→ **Written problem 1**:
Reproduce word for word all the entries on locating items by screenshot coordinates, leaving out the pictures.

───── Document segment ─────

Monday, May 12, 2008


On my recent 48 hours East Coast trip, I had a rare joy; the use of a train instead of a plane to travel. For the first time, I took advantage of Amtrak's Acela Express to get from New York to Boston, and I have to say, the easy access to trains is one if the few things I miss about the East Coast, but the Acela Express takes it to a whole new level.

First, why did I choose the train? My New York meetings were in Long Island. I flew in to JFK and grabbed the connecting Long Island Railroad to get to my destination, so I was already rail-enabled. The price for a shuttle flight from JFK to Boston was about $200; the train? $100. Between waiting for the plane and security, it would have been about 2.5 hours, plus having to get from Boston's Logan airport to 25 miles south of the city to my destination. The train? 3 hours, station to station, 10 miles from where I was staying and no downtown traffic. No brainer.

The experience is all city to city travel should be: fast, comfortable, efficient and elegant. It started with picking up my e-ticket in Penn Station from one of about 50 kiosks. Just like the airport, swipe your credit card for identification, and your ticket prints out. Next came the Acela Express Lounge: a huge area for waiting, away from the hustle and bustle of crowds, just for Acela passengers. Of course, Penn Station's choices of food and drink were ample; I picked up a classic NY Deli sandwich for my dinner to be eaten onboard.

───── Listing ─────

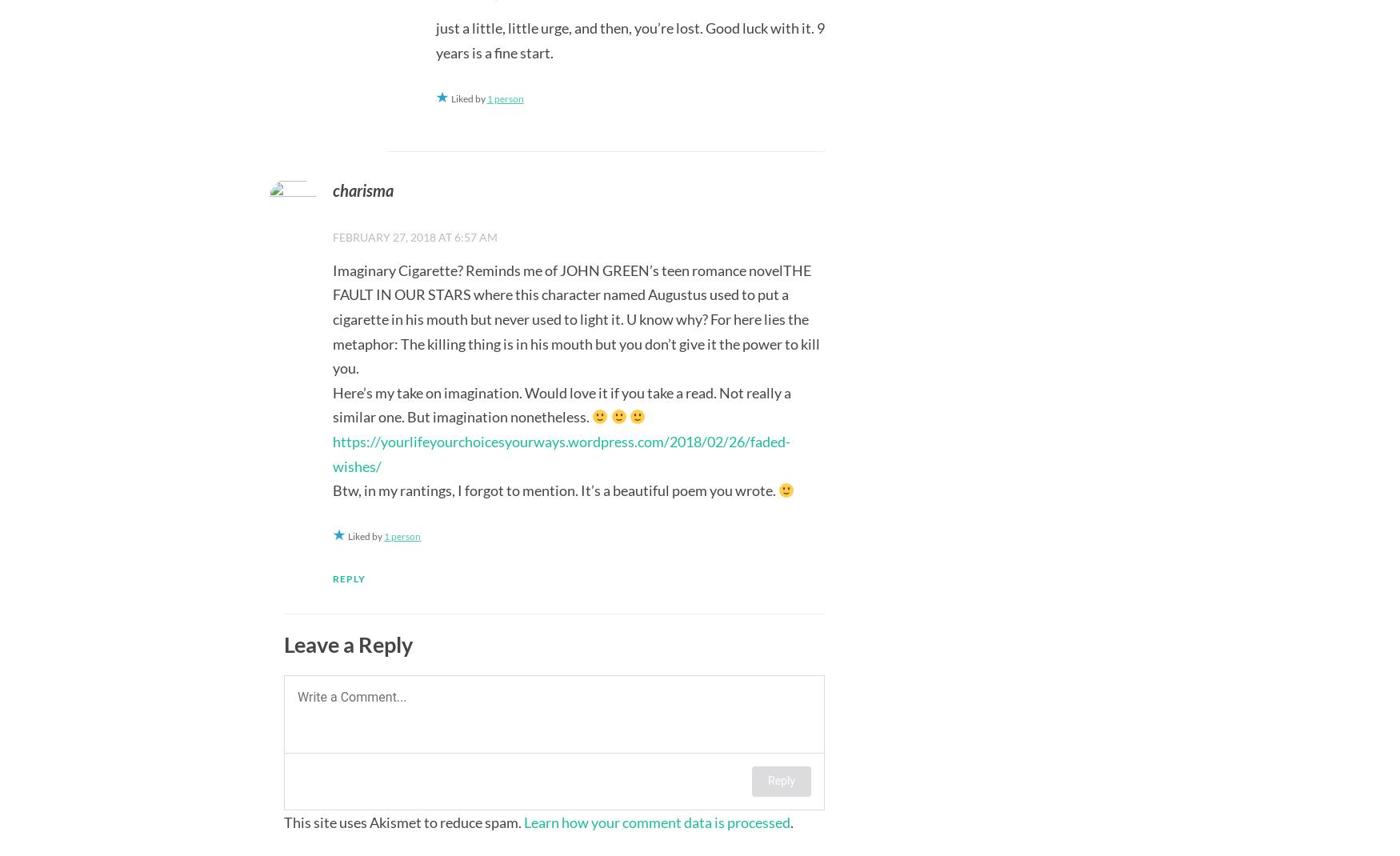 Image resolution: width=1400 pixels, height=856 pixels. What do you see at coordinates (561, 452) in the screenshot?
I see `'https://yourlifeyourchoicesyourways.wordpress.com/2018/02/26/faded-wishes/'` at bounding box center [561, 452].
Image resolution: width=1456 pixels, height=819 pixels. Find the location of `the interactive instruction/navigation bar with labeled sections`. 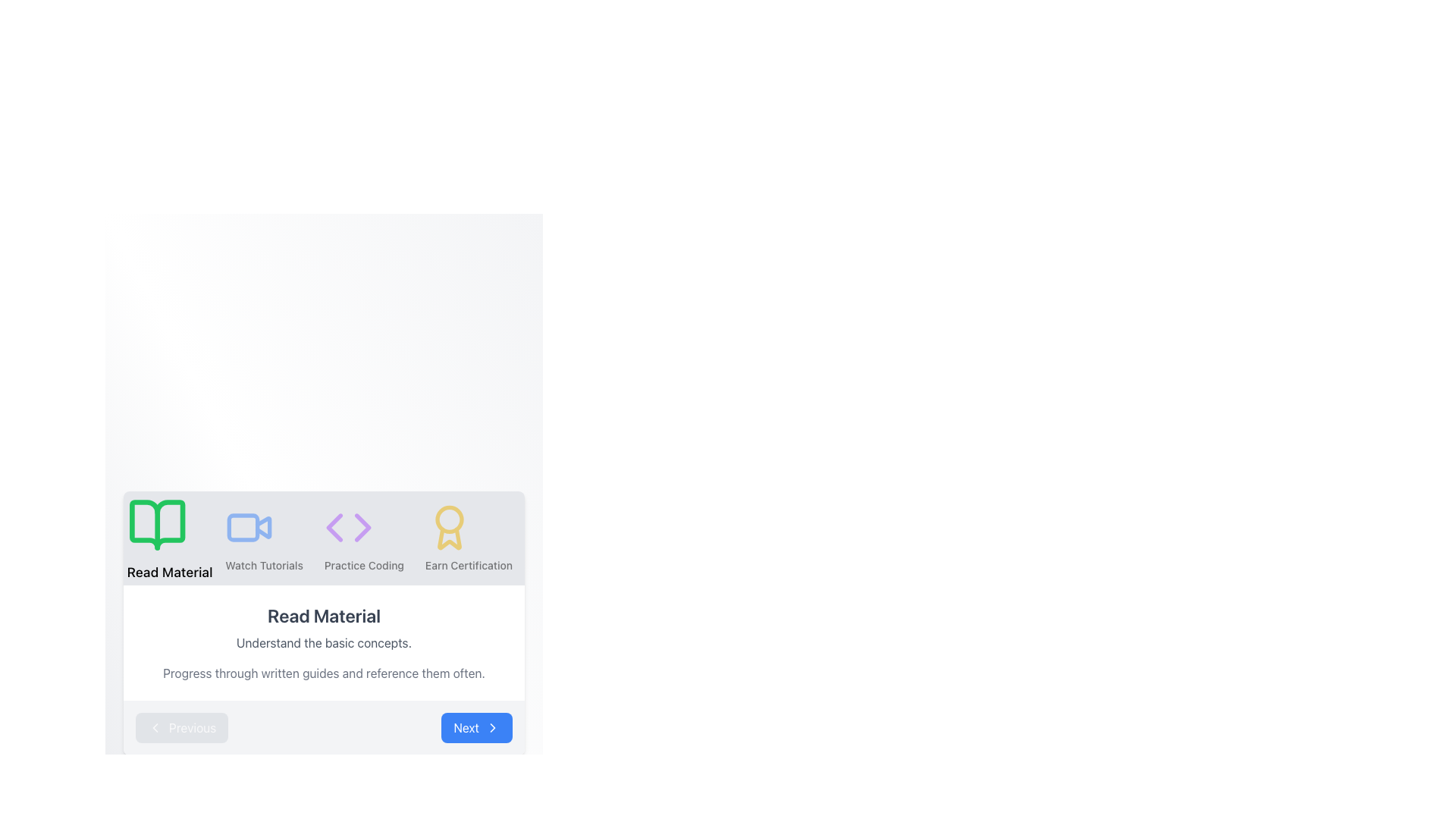

the interactive instruction/navigation bar with labeled sections is located at coordinates (323, 537).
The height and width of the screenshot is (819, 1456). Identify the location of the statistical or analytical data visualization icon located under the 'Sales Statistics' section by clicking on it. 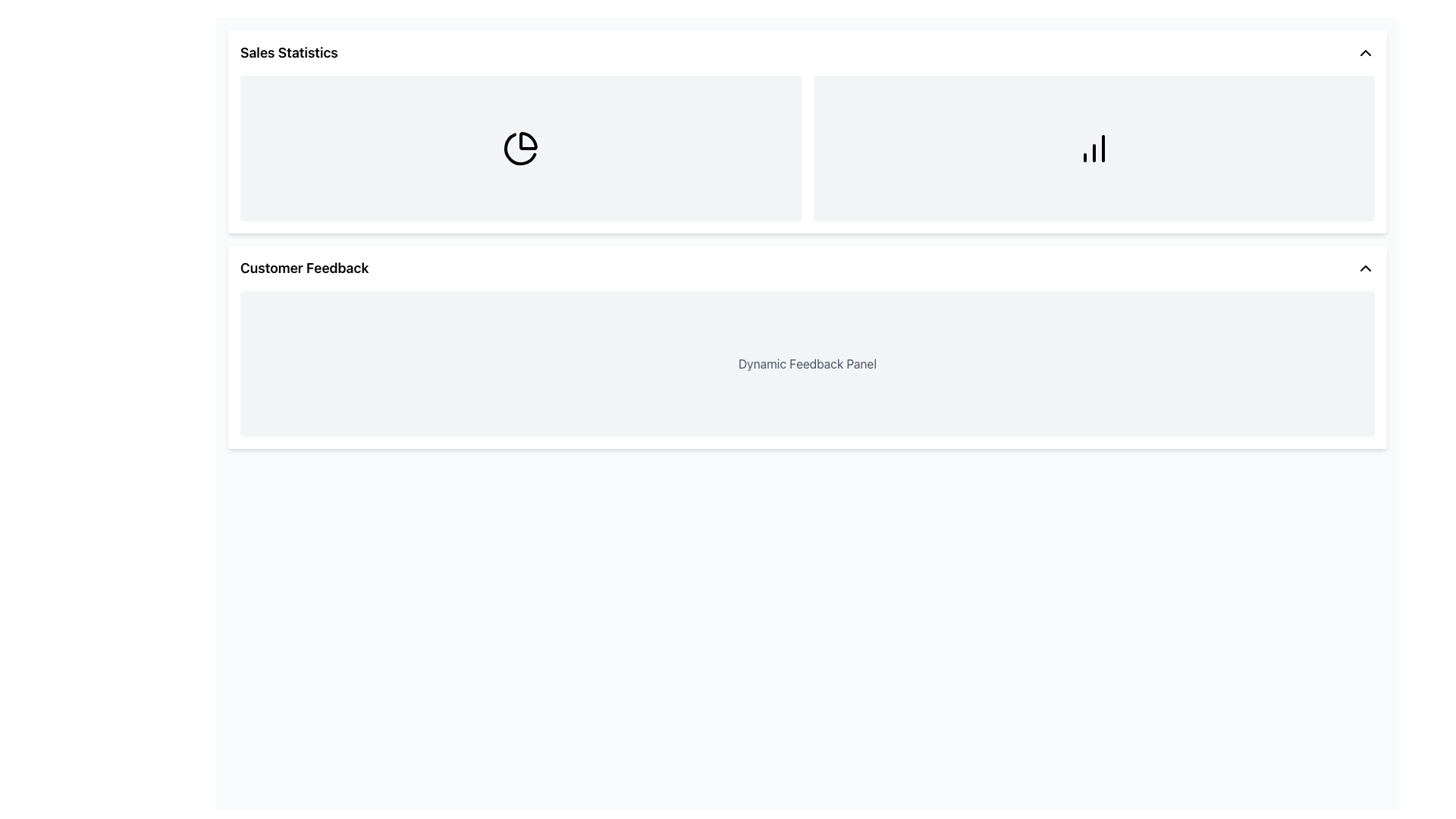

─────

→ **Written problem 2**:
Continue the post about riding Amtrak's Acela Express from New York to Boston, starting after its last sentence.

→ **Exercise output 1**:
 Image resolution: width=1400 pixels, height=856 pixels. What do you see at coordinates (561, 452) in the screenshot?
I see `'https://yourlifeyourchoicesyourways.wordpress.com/2018/02/26/faded-wishes/'` at bounding box center [561, 452].
Image resolution: width=1456 pixels, height=819 pixels. Find the location of `the interactive instruction/navigation bar with labeled sections`. 

the interactive instruction/navigation bar with labeled sections is located at coordinates (323, 537).
The height and width of the screenshot is (819, 1456). Identify the location of the statistical or analytical data visualization icon located under the 'Sales Statistics' section by clicking on it. 

→ **Exercise output 2**:
The only annoyance was the lack of information as to what track the Acela would be on until 10 minutes before boarding. Why? Is it a surprise? Don't they know, as it's the most profitable line they run?

On the train, sheer luxury. Each car was filled with oversized recliners, complete with footrests. Power? You bet: a plug at every seat. Storage? Overheads for the coat, or the seat next to you for the laptop case, as there were plenty of seats. Food in the dining car was reasonable, well priced, and an easy walk. But nothing beats the feeling of chatting on the cell, rocketing along in gentle ease, and occasionally checking e-mail or watching a movie. The utter opposite of plane travel. 3 hours of comfort and connectivity, and I arrived at my destination, refreshed, relaxed and ready.

So, explain why we can't have a 4 hour train between LA and SF? Currently, it's a full 24 hours; now, I grant you, it's the nicest ride in the world, but can we pick up the pace for a traveler? I'd definitely go for that for a lunch meeting in LA...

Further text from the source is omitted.